Stated goal
Convert the lines that begin with the one containing "This screenshot has height=1000, width=1910." and run through the end of the entries into a JSON list of strings, one string per line, omitting blank lines. Leave the pictures out of the answer.

Target position entries

____

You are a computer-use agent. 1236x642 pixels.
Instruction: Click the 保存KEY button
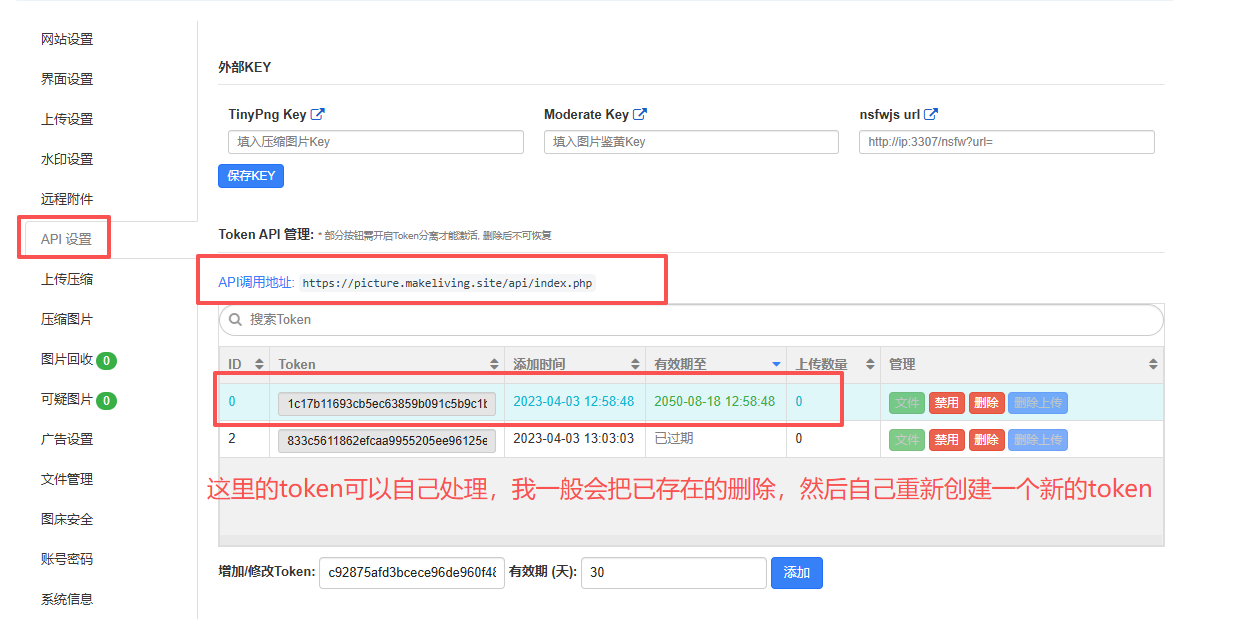click(x=251, y=176)
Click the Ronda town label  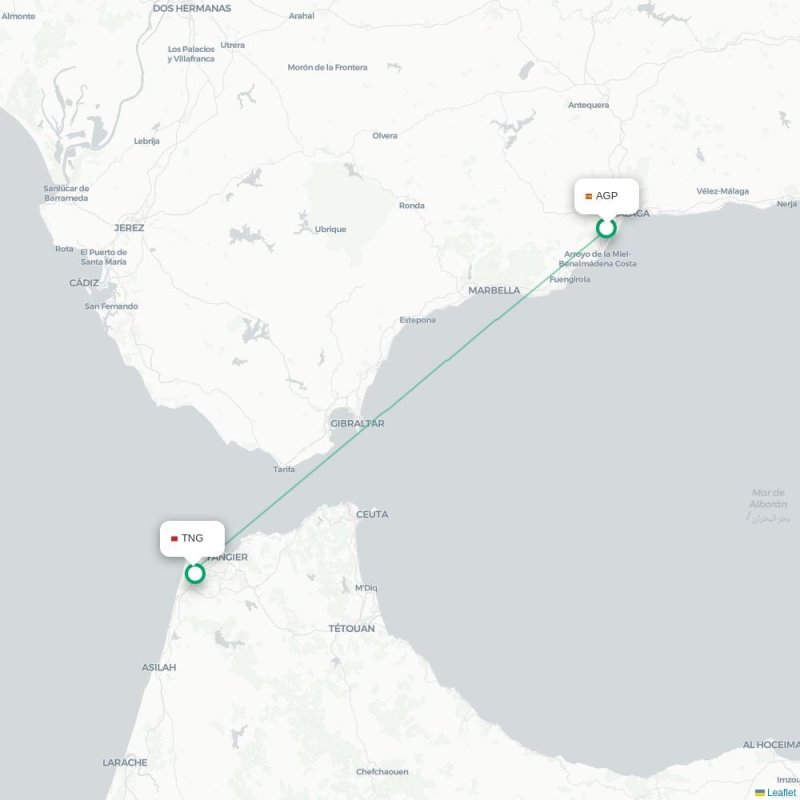coord(412,206)
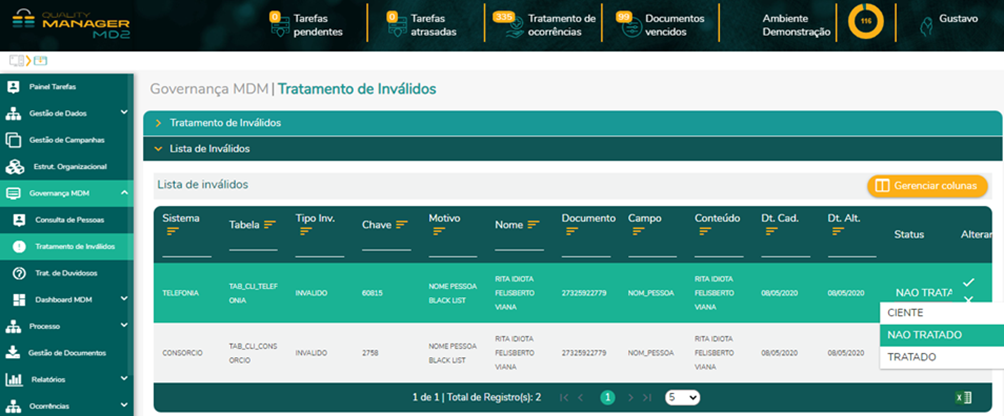This screenshot has height=416, width=1004.
Task: Click the Sistema column filter field
Action: click(187, 247)
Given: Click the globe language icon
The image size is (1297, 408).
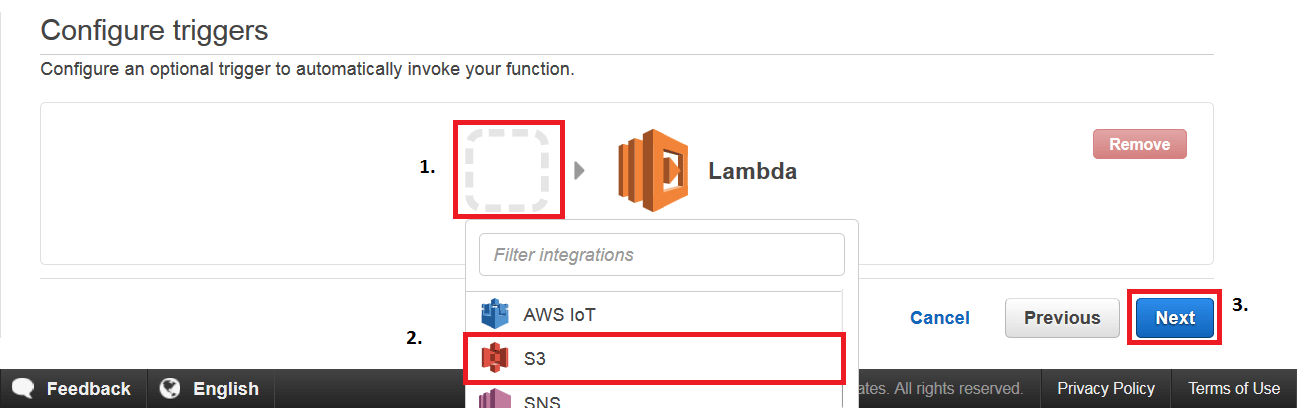Looking at the screenshot, I should [x=170, y=389].
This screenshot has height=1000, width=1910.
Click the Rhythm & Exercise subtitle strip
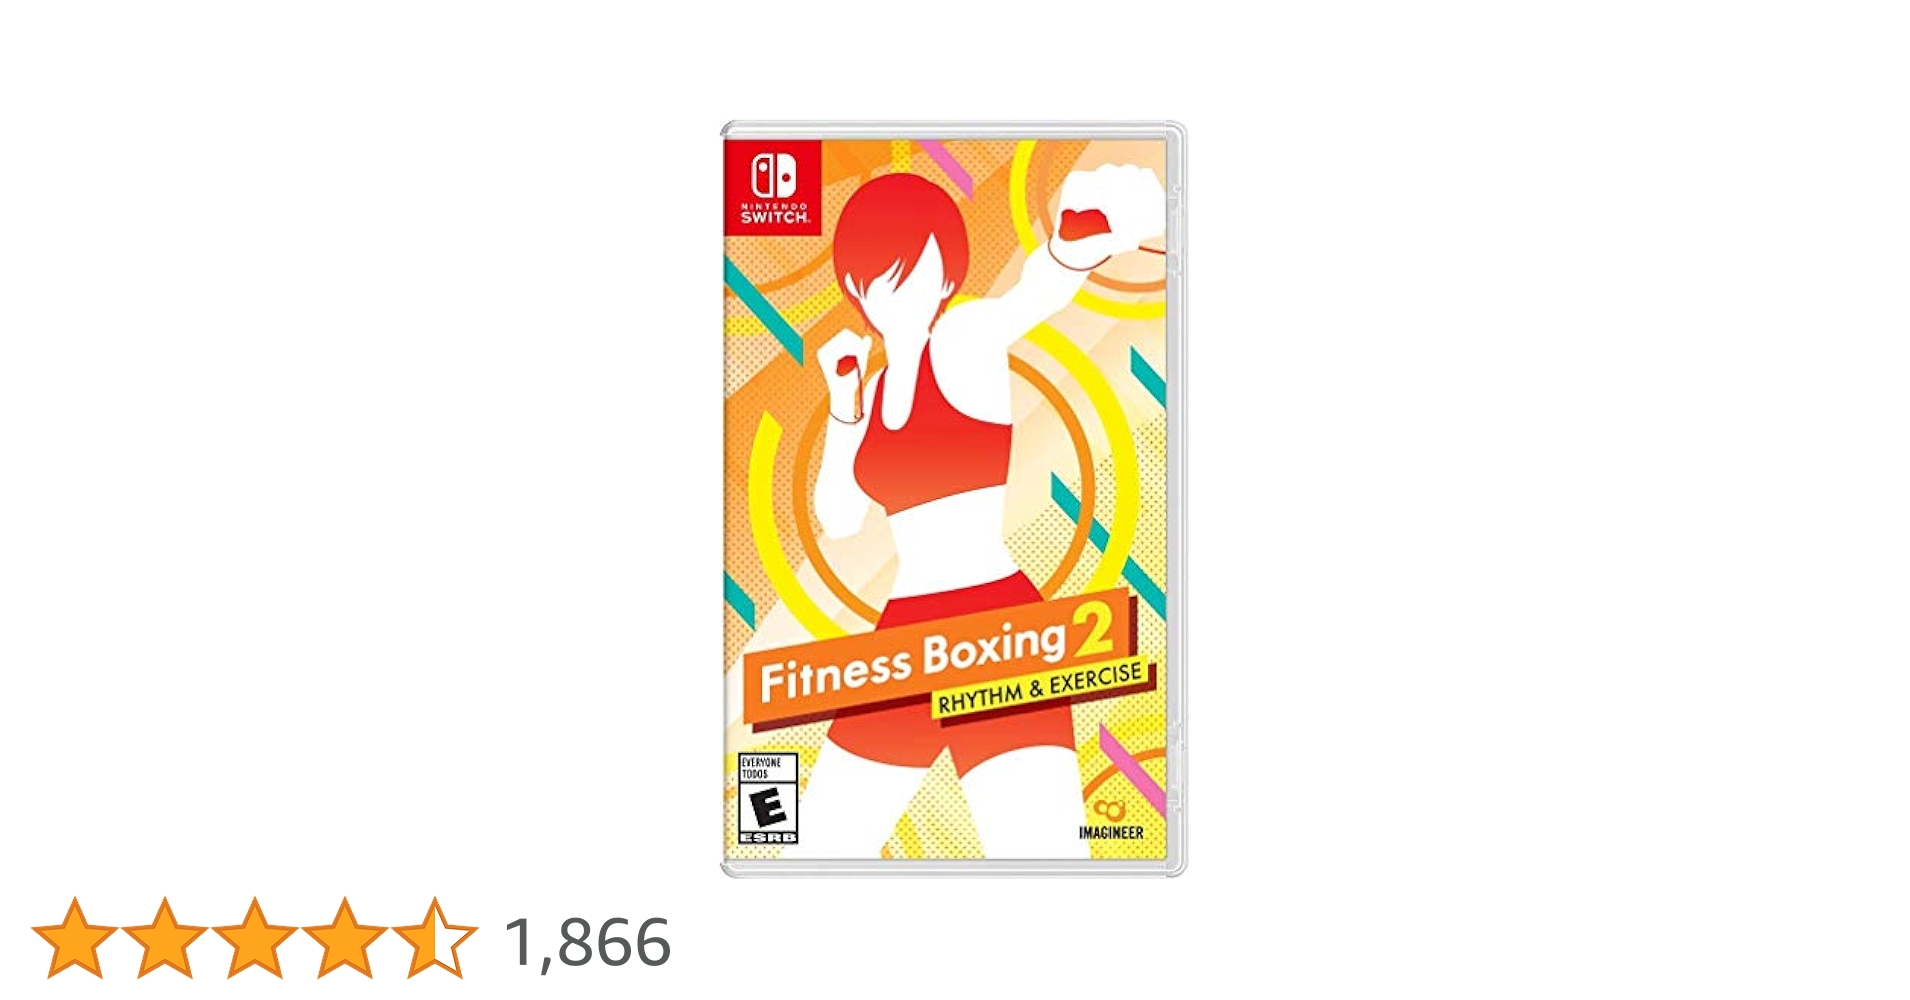1040,689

____

Solution
[
  "This screenshot has height=1000, width=1910.",
  "Click the Rhythm & Exercise subtitle strip",
  "1040,689"
]